Josue Christiano Gomes da Silva, 33, is one of Brazil's hardest-charging managers. With an MBA from Vanderbilt University, he runs one of the world's lowest-cost textile producers, Coteminas. By investing in the best technology, Gomes da Silva can crank out T-shirts for a wholesale price of 75 cents while a similar shirt from China goes for 90 cents.
His strategy is to boost the company's margins by moving from his textile base into clothing. After just two years in the business, he is Brazil's largest T-shirt manufacturer. The company wants to get two-thirds of its sales through higher-ticket clothing by 1999, up from 15% now. Coteminas' revenues grew 16%, to $223 million, last year, and analysts think it could top $1 billion early in the next century.
Fast-moving companies such as Coteminas are likely to get a closer look from global investors. Analysts say Gomes da Silva hopes to raise $100 million from an issue of American depositary receipts later this year. Other entrepreneurial companies, such as Mexico's Softtek, are looking for capital, too. A regional pioneer in custom-designed software, Softtek recently snagged contracts from four U.S. companies, including General Electric Co. CEO Gerardo Lopez Garcia, who wants to go public in a few years, expects Softtek's sales to nearly double, to almost $60 million this year, as it vies for contracts usually farmed out to India.
Even many of Latin America's establishment companies are starting to step lively. Blessed with considerable resources from years of protected markets, the better companies are remaking themselves.
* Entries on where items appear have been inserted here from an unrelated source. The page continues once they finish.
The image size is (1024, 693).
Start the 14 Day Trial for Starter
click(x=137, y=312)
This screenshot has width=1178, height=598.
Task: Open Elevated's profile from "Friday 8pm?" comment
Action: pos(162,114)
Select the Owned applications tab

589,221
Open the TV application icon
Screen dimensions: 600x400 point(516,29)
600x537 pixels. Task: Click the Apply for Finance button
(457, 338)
These conglomerates, many of them family-owned, are shedding businesses, hiring new managers, and tapping outside markets.
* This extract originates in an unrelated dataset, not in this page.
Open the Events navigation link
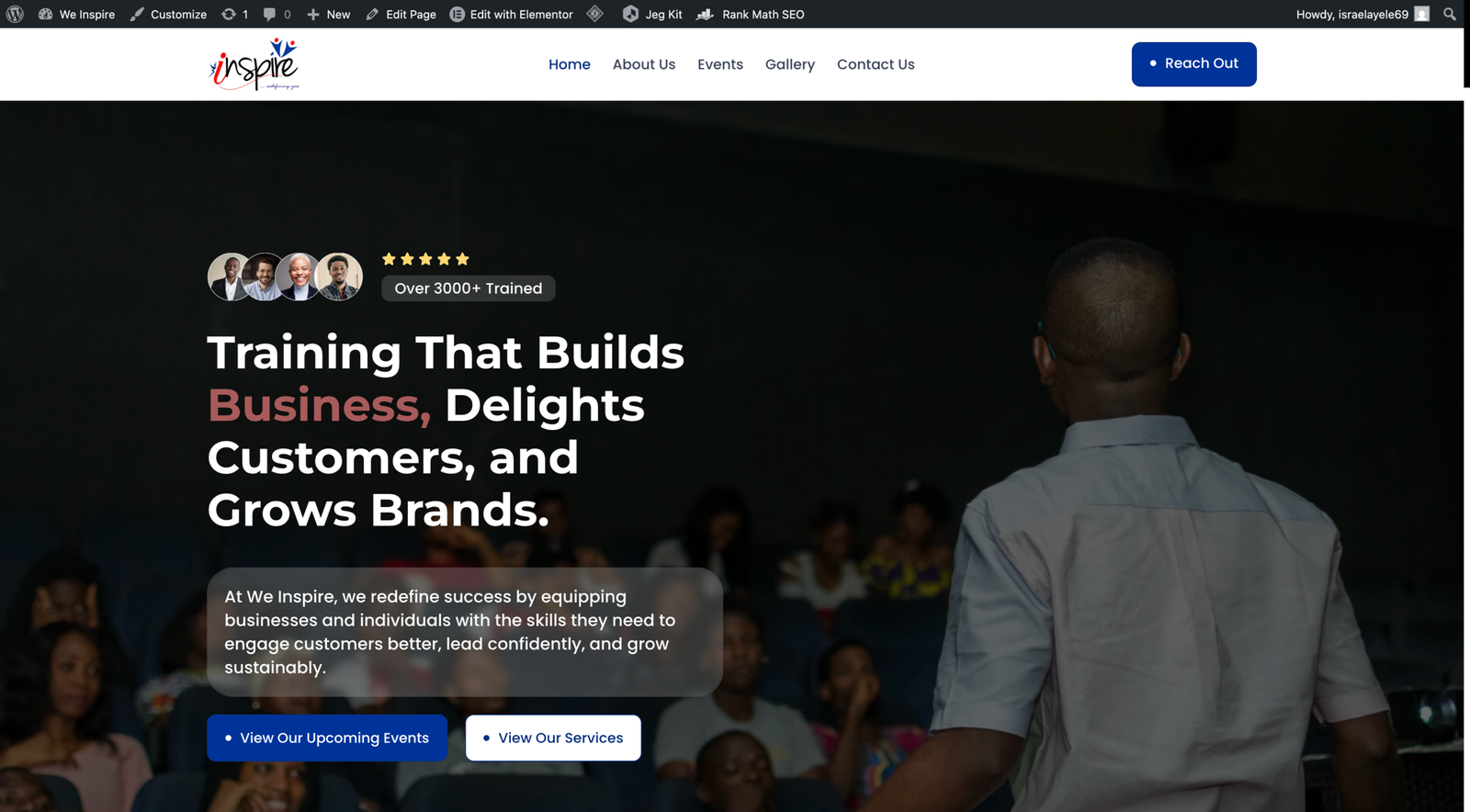 pyautogui.click(x=720, y=64)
In Argentina, for example, the Perez Companc conglomerate is dumping real estate and other businesses to focus on energy. It's investing $900 million this year in oil, gas, electricity, and petrochemicals from Venezuela to Chile, often in partnership with heavyweights such as Exxon Corp. "Our idea is to become one of the world's major energy companies. Latin America is the first step," says Daniel Rennis, manager of corporate financial planning.
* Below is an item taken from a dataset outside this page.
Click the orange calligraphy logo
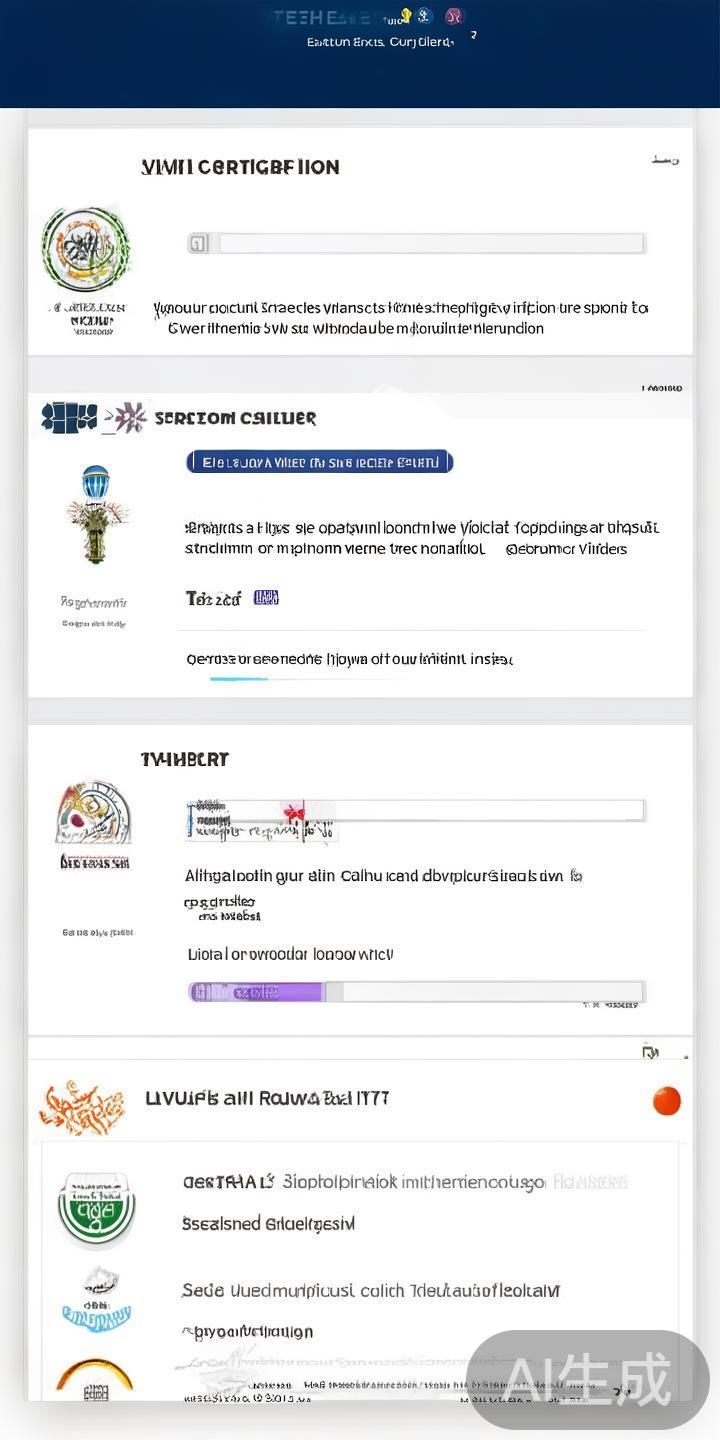 click(x=82, y=1106)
CORRUPTION. Despite the hard-won gains, Latin companies still face challenges. At many levels, Latin America is still an underdeveloped region, with legal systems that are politicized and often corrupt, thin capital markets, and low savings levels. While many companies are giving multinationals a fight, the assault from outside is intensifying as Latin markets prove more promising. To fortify themselves, many are taking on foreign partners in joint ventures and alliances.
Such infusions of foreign equity aren't bad, of course. And they may mean a faster transfer of top management knowhow. Meanwhile, day by day, Latin America's corporate pacesetters are consolidating the region's free-market reforms. By ignoring national boundaries they're creating a close-knit regional economy out of a continent long fragmented by economic nationalism. The next step, of course, is for Latin America's hottest players to become the equals of the United State's, Europe's, and Asia's best companies. That means greater clout and greater wealth. For Latin America's executives and citizens alike, that is a hopeful prospect.